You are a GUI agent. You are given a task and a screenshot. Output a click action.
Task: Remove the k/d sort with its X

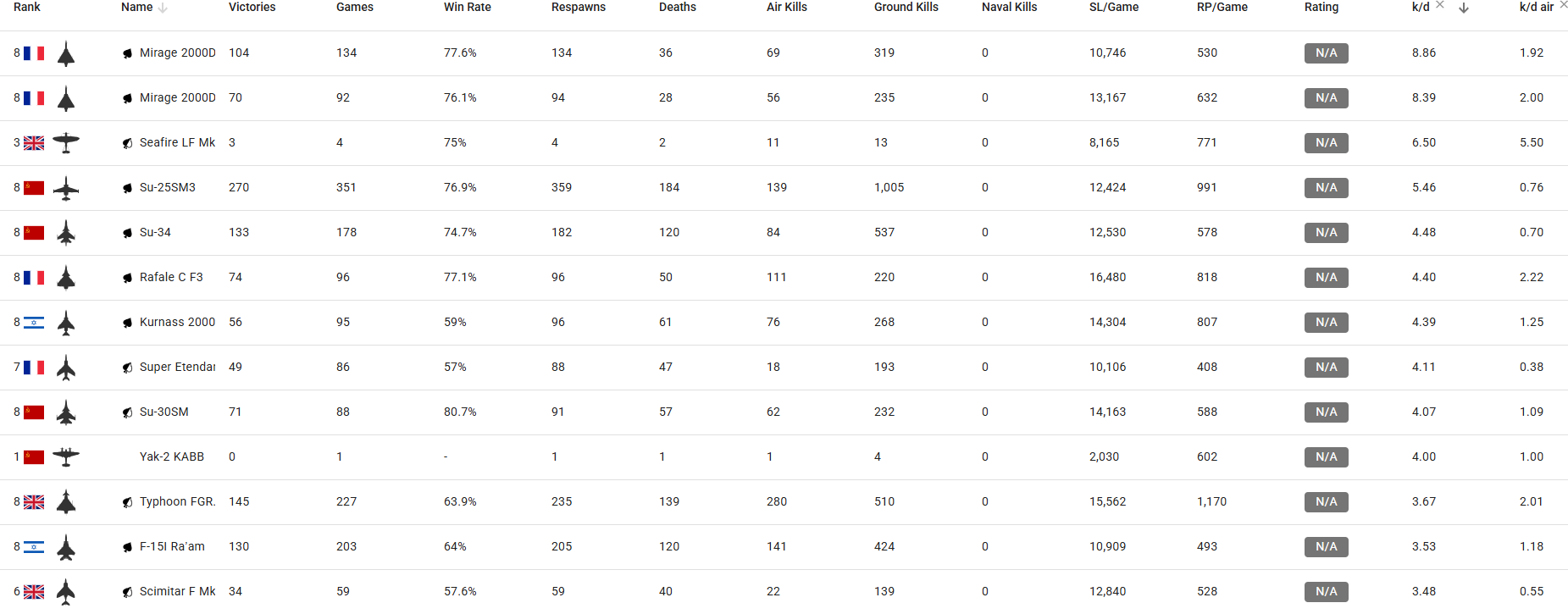point(1440,4)
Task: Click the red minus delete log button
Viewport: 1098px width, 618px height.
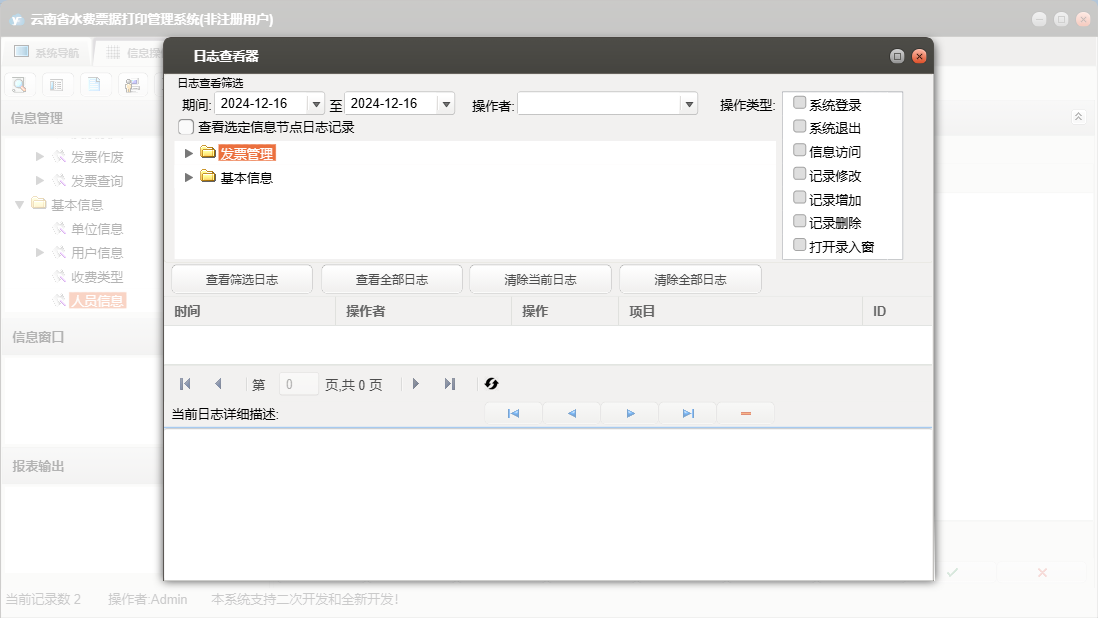Action: click(x=745, y=413)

**ABOUT THIS EXERCISE**
All of the entries, apart from the pictures, must be returned exactly.

**RESULT OF THIS EXERCISE**
You are a GUI agent. You are given a task and a screenshot. Output a click action.
Task: Remove the k/d sort with its X

point(1440,4)
Task: Click the red minus delete log button
Viewport: 1098px width, 618px height.
Action: click(x=745, y=413)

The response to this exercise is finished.